#### Work to be completed
Lay out the lines below as a Markdown table with the columns "Row" and "Content", numbering each row and skipping blank lines. Do not include the pictures in your answer.

* start *

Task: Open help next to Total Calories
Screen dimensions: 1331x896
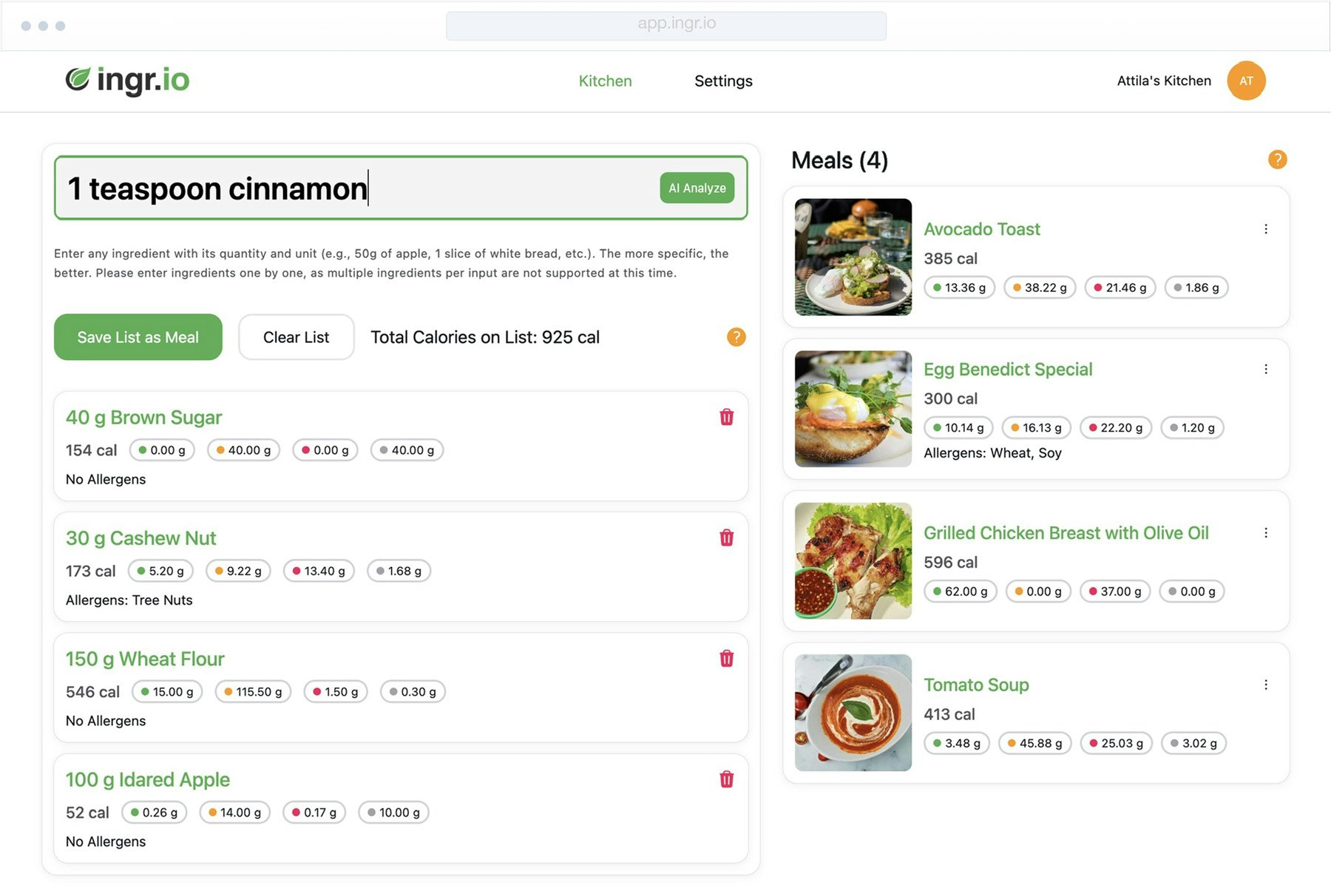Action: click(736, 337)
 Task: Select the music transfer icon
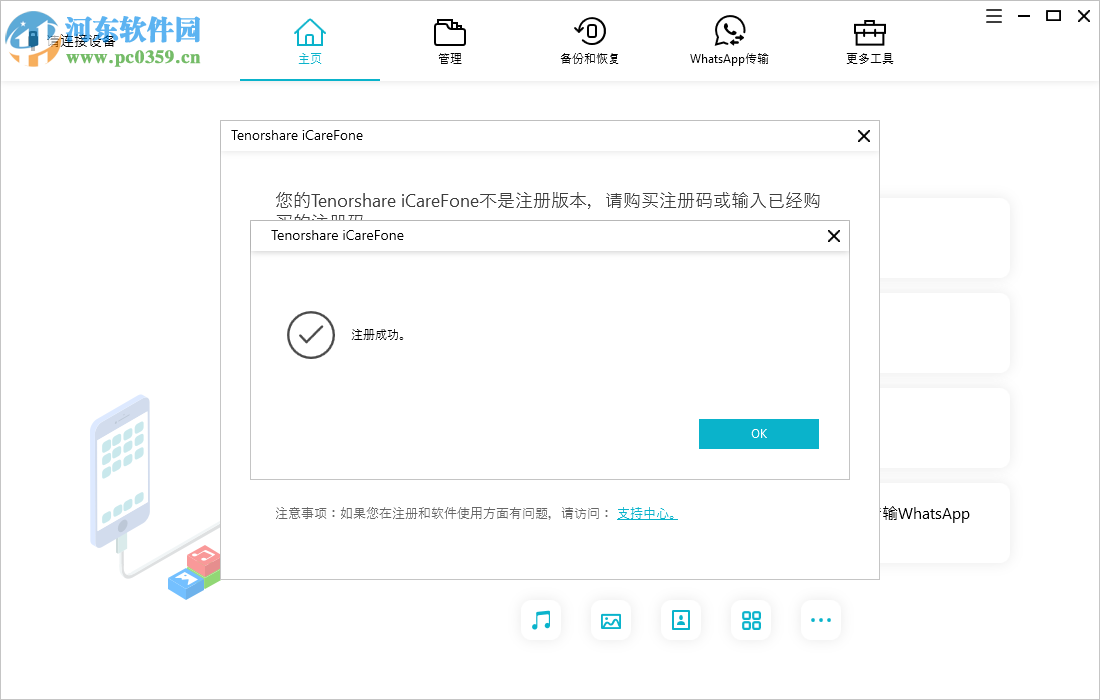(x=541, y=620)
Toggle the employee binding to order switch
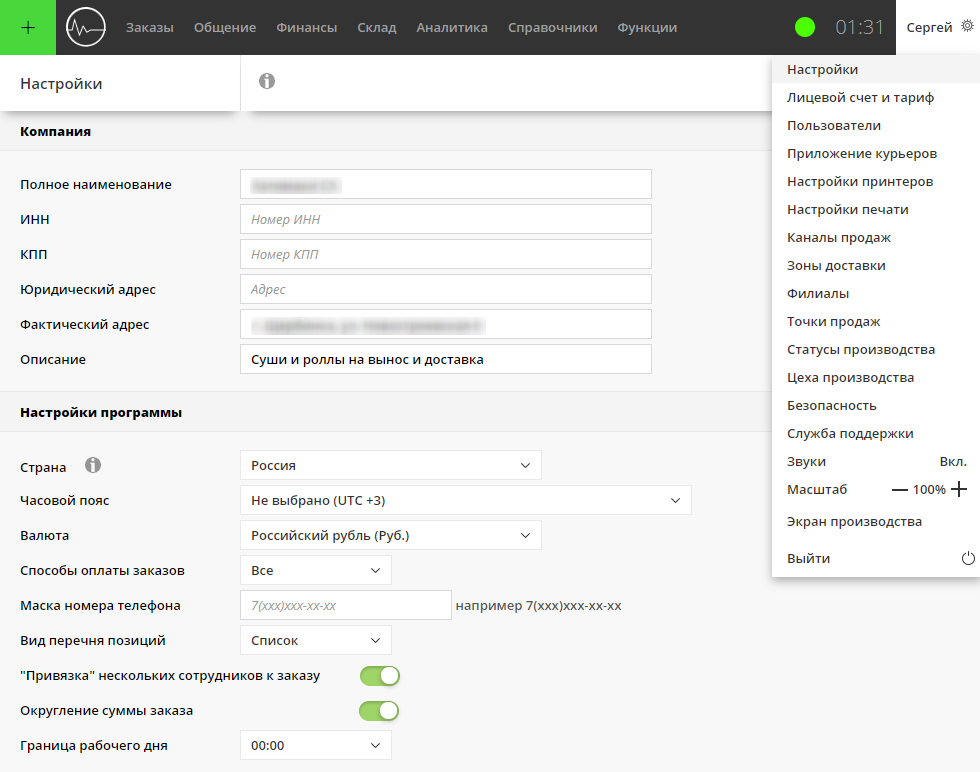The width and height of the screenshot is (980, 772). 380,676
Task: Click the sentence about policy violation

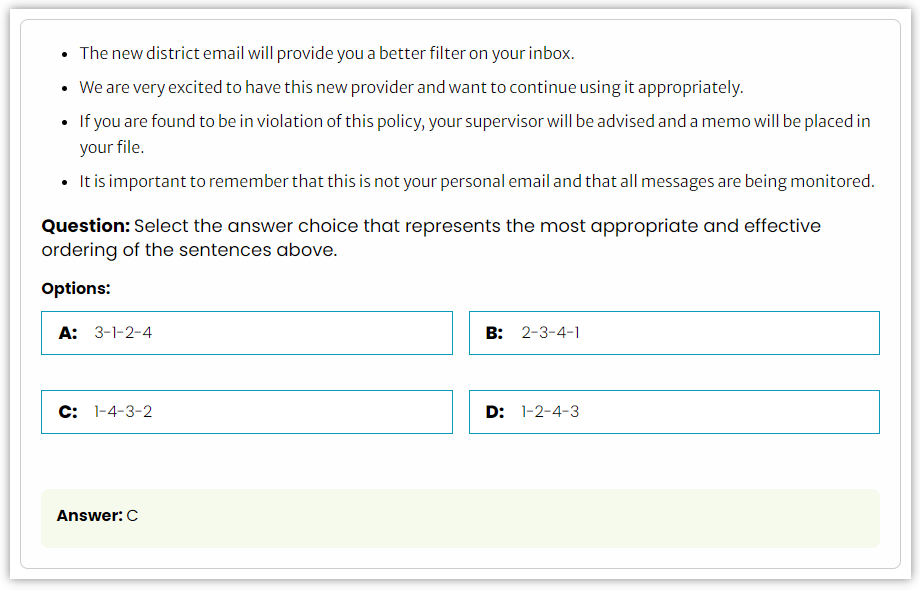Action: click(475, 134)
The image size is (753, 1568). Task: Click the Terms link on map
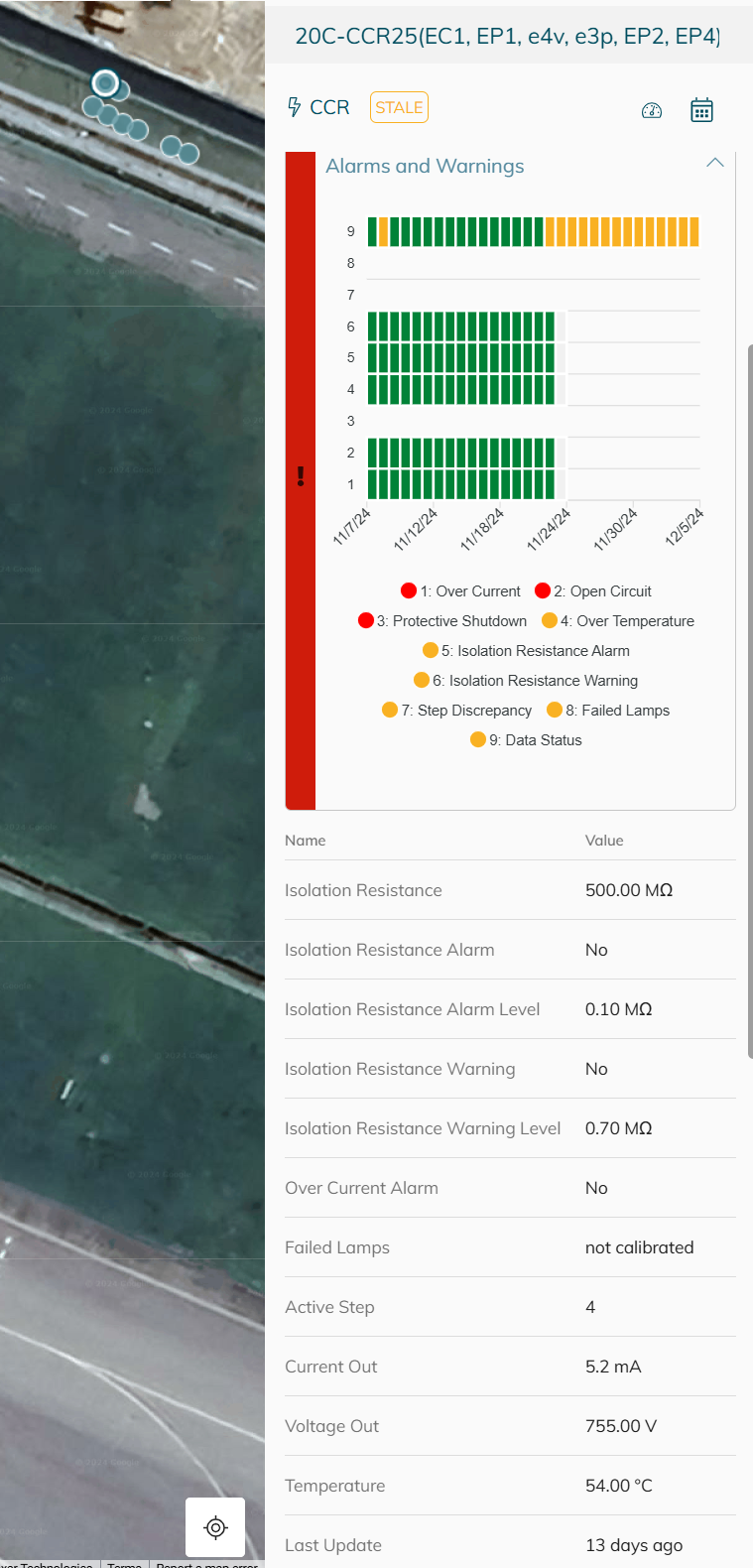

* end *

#### Finished answer
| Row | Content |
|---|---|
| 1 | Task: Open help next to Total Calories |
| 2 | Screen dimensions: 1331x896 |
| 3 | Action: click(736, 337) |
| 4 |  Task: Select the music transfer icon |
| 5 | (x=541, y=620) |
| 6 | Toggle the employee binding to order switch |
| 7 | The width and height of the screenshot is (980, 772). 380,676 |
| 8 | Task: Click the sentence about policy violation |
| 9 | Action: click(475, 134) |
| 10 | The image size is (753, 1568). Task: Click the Terms link on map |